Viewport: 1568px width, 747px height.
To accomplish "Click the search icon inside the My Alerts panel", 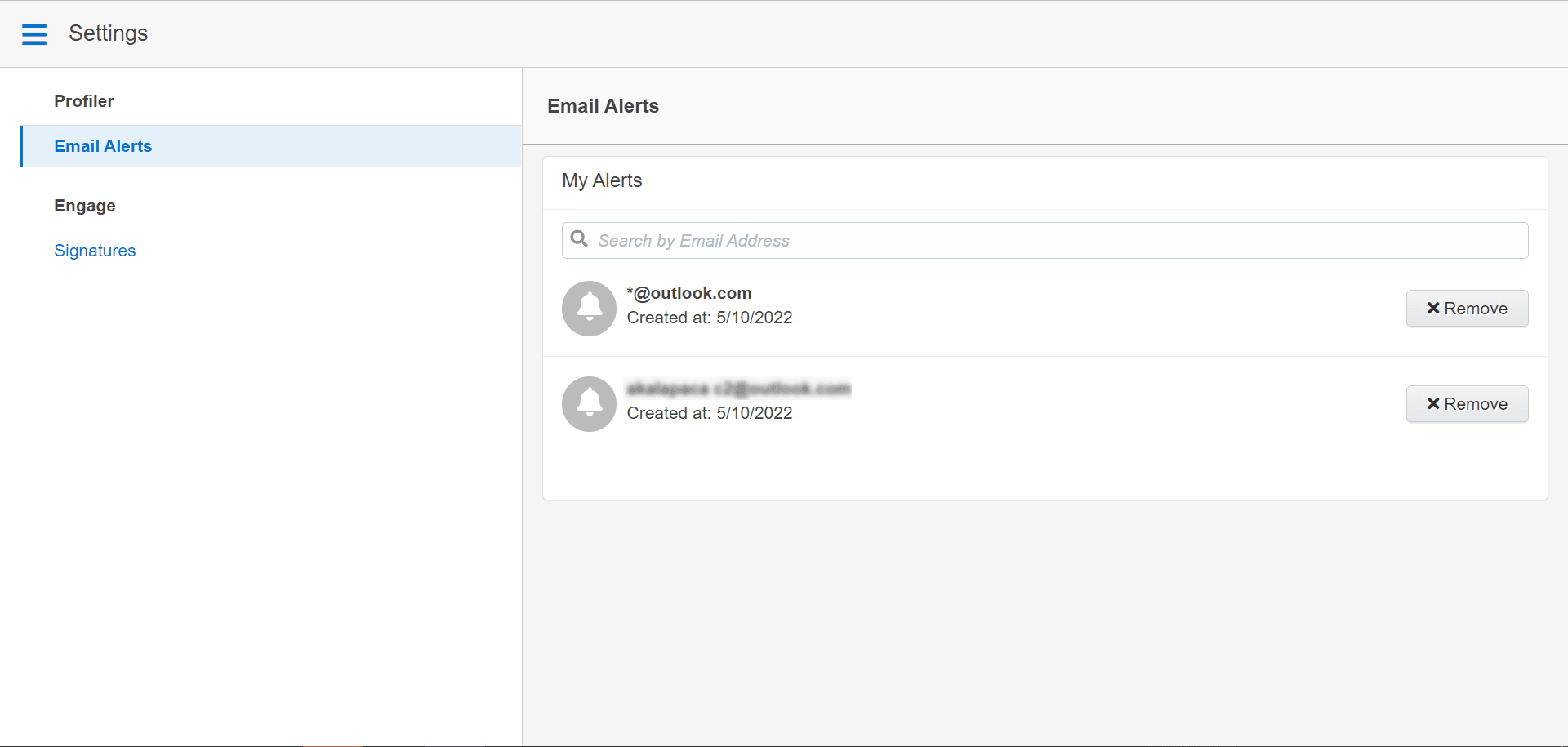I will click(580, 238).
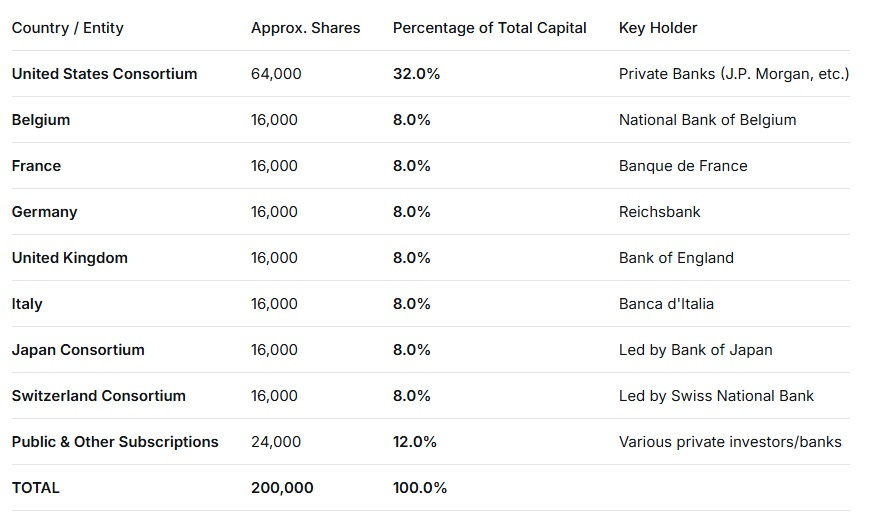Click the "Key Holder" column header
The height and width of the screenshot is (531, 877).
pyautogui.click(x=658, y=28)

___

» **PROBLEM DESCRIPTION**: Copy out every row above that contains the string "width". Match capital and small letters exactly.

» **OUTPUT**:
Viewport: 1568px width, 747px height.
The height and width of the screenshot is (531, 877).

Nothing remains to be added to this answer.